Workers at the Peters Ice Cream factory in the Melbourne suburb of Mulgrave are also on strike. Peters is owned by Froneri, Europe’s largest ice cream producer. Valued in 2019 at $6.7 billion, its profits in 2019 totalled almost $900 million. In 2021, workers at Mulgrave took industrial action to oppose a plan to slash casual wages by up to 30 percent.
Peters Ice Cream workers were addressed yesterday by Tim Kennedy, national secretary of the UWU and Sally McManus, secretary of the Australian Council of Trade Unions (ACTU).
Kennedy emphasised the inadequacy of the UWU demands: “They’re not even asking for a wage increase that matches inflation, just 5 percent or so that gets them a little closer to being able to keep up with skyrocketing costs.”
In fact, the union is likely to abandon even this meagre demand.
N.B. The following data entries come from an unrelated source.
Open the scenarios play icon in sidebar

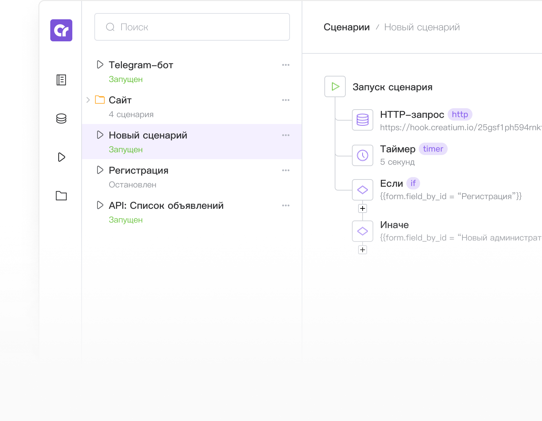coord(61,157)
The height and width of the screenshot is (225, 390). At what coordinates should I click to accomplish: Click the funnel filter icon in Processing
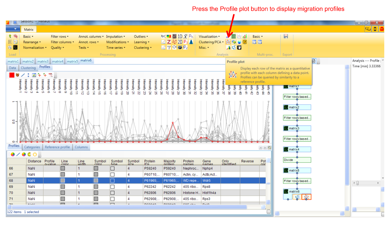(169, 48)
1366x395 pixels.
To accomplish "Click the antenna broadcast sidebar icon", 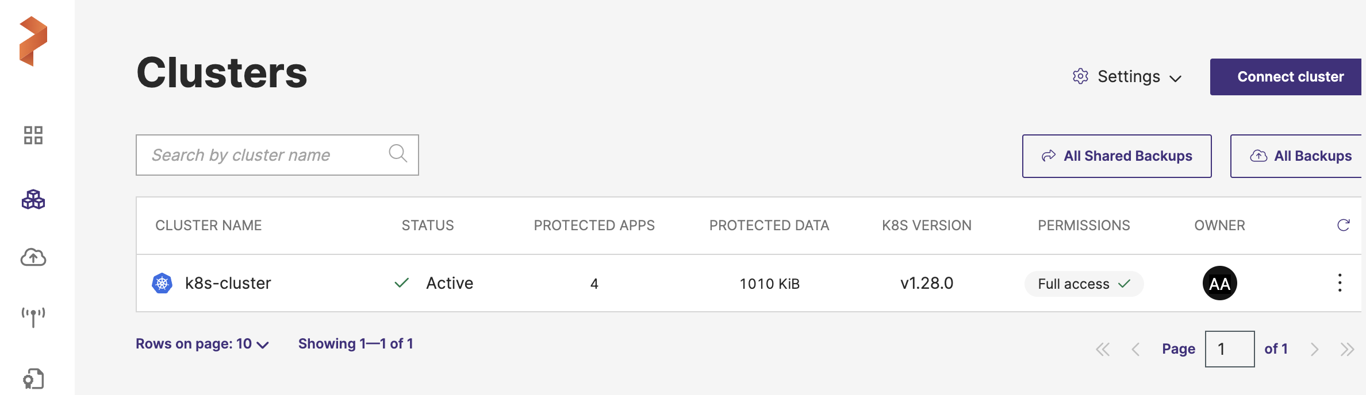I will (x=33, y=316).
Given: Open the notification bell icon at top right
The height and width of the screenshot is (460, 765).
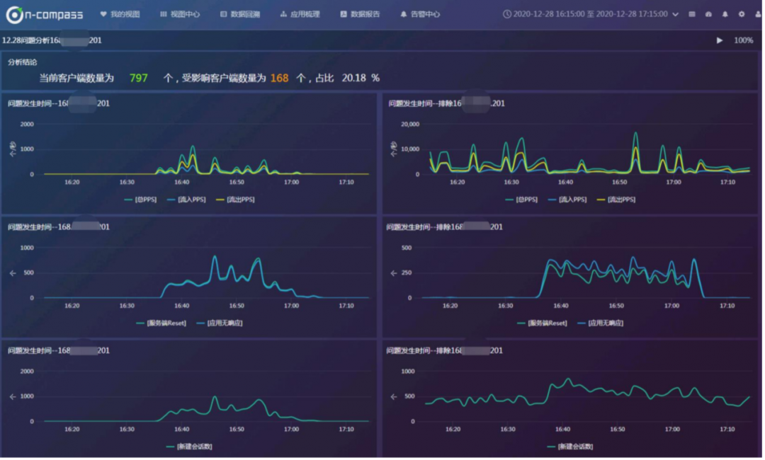Looking at the screenshot, I should [x=725, y=14].
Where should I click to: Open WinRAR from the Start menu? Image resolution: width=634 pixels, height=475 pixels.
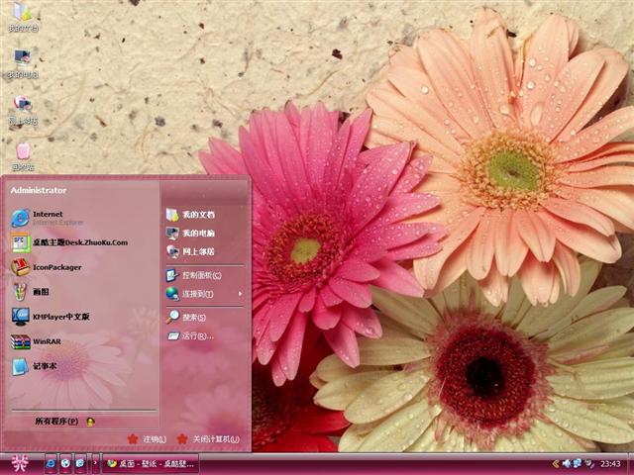[46, 342]
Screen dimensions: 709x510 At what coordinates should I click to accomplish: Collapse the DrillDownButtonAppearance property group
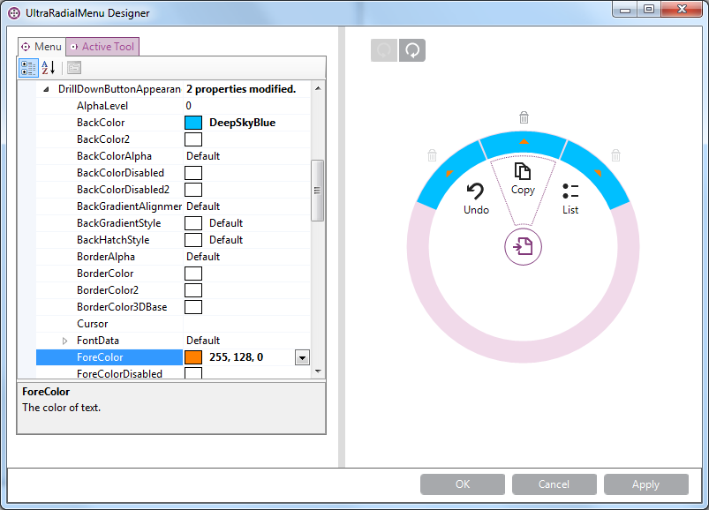[x=47, y=89]
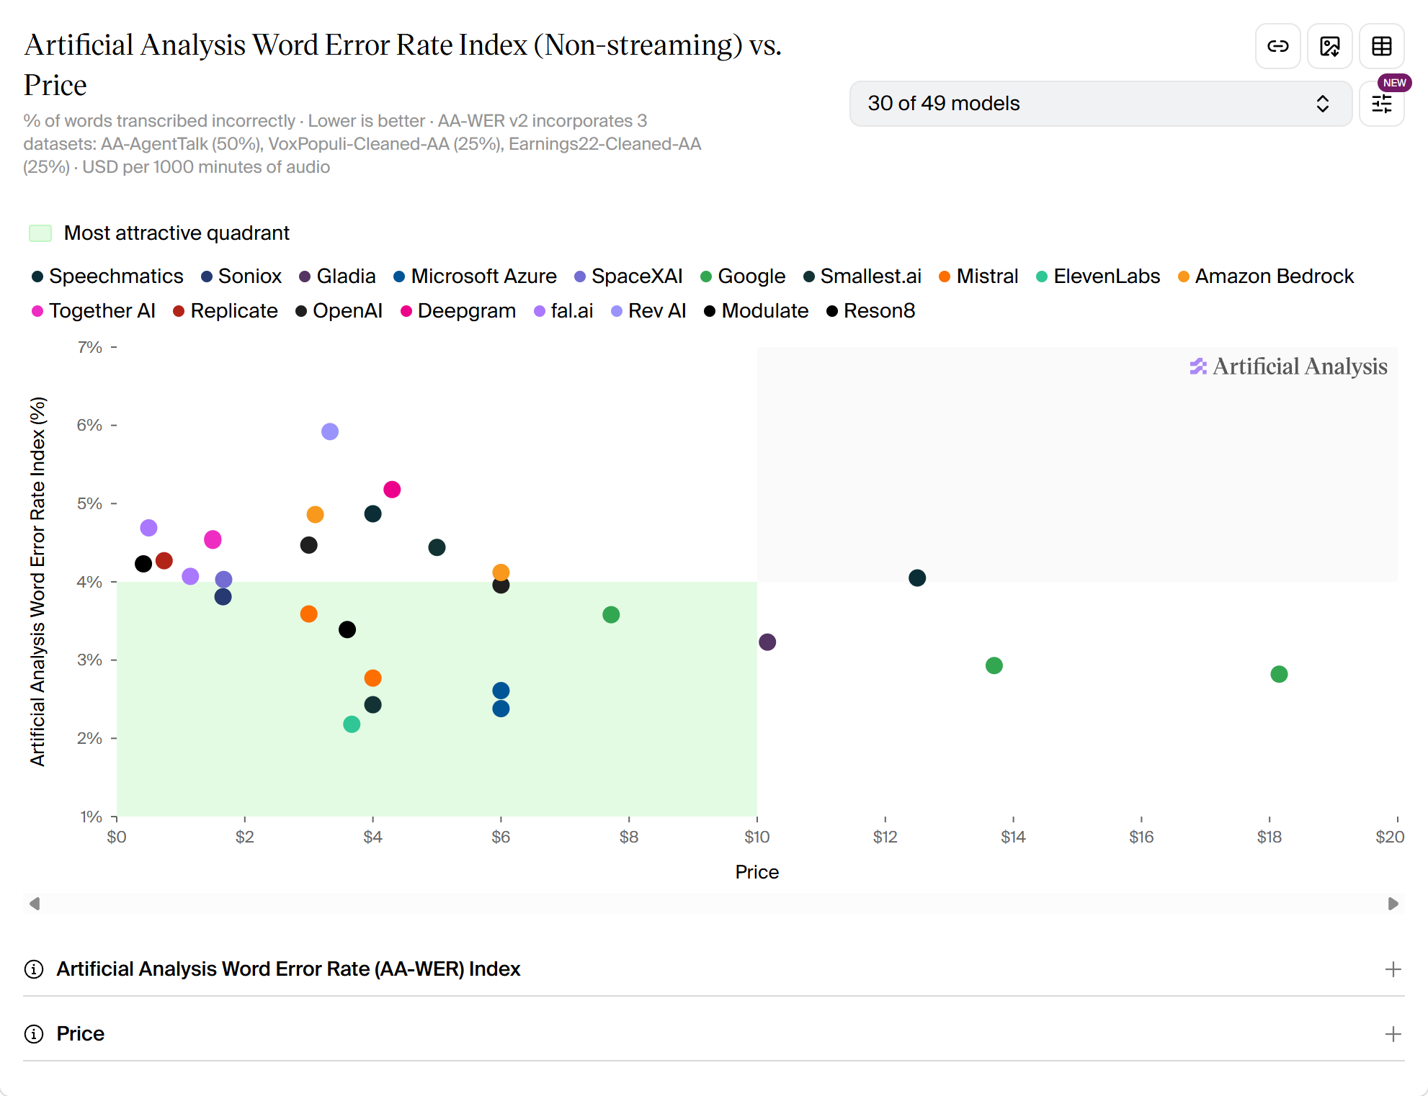1428x1096 pixels.
Task: Expand the Price section plus icon
Action: 1393,1034
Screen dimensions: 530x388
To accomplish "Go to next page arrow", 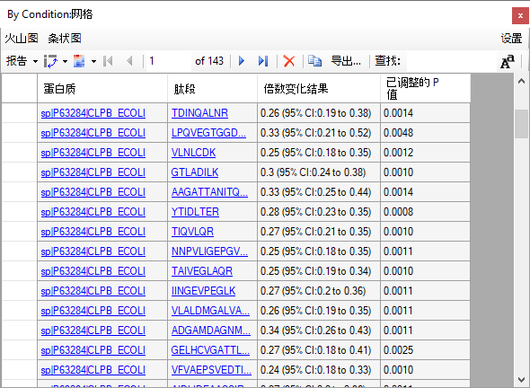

This was the case in numerous sellouts orchestrated by the UWU bureaucracy in recent years, including at Coles Smeaton Grange, McCormick Foods, General Mills and Pampas.
Just weeks ago, the UWU ended a strike by more than 1,000 poultry workers at Ingham’s after just five days, ramming through a 13.12 percent nominal pay rise over three years, far short of workers’ demand for 18 percent.
McManus said workers had the “100 percent support of unions across the country.” The reality is that the ACTU will ensure that these workers remain isolated from the broader working class.
The multiple-site strike action reflects the determination of workers to fight for real improvements to wages and conditions, but the union leadership is making sure there is minimal disruption to company operations and profits.
The UWU strike coincided with a 48-hour stoppage, beginning Tuesday, by Saputo milk tanker drivers covered by the Transport Workers Union. The timing of these strikes, their short duration, and the fact that they were limited to a single state, was designed to ensure minimal disruption. While some smaller retailers may face temporary shortages, the major supermarket chains have declared supplies will not be affected.
This, along with the unions’ record of previous betrayals, underscores the need for workers to take matters into their own hands. The first step is to establish rank-and-file committees, democratically controlled by workers and independent of the union bureaucracy.
Through these committees, workers at Saputo, Fonterra, Lactalis and Froneri can reach out to their counterparts across the dairy industry and more broadly, and build a unified counteroffensive against union- and Labor-enforced attacks on jobs, wages and conditions.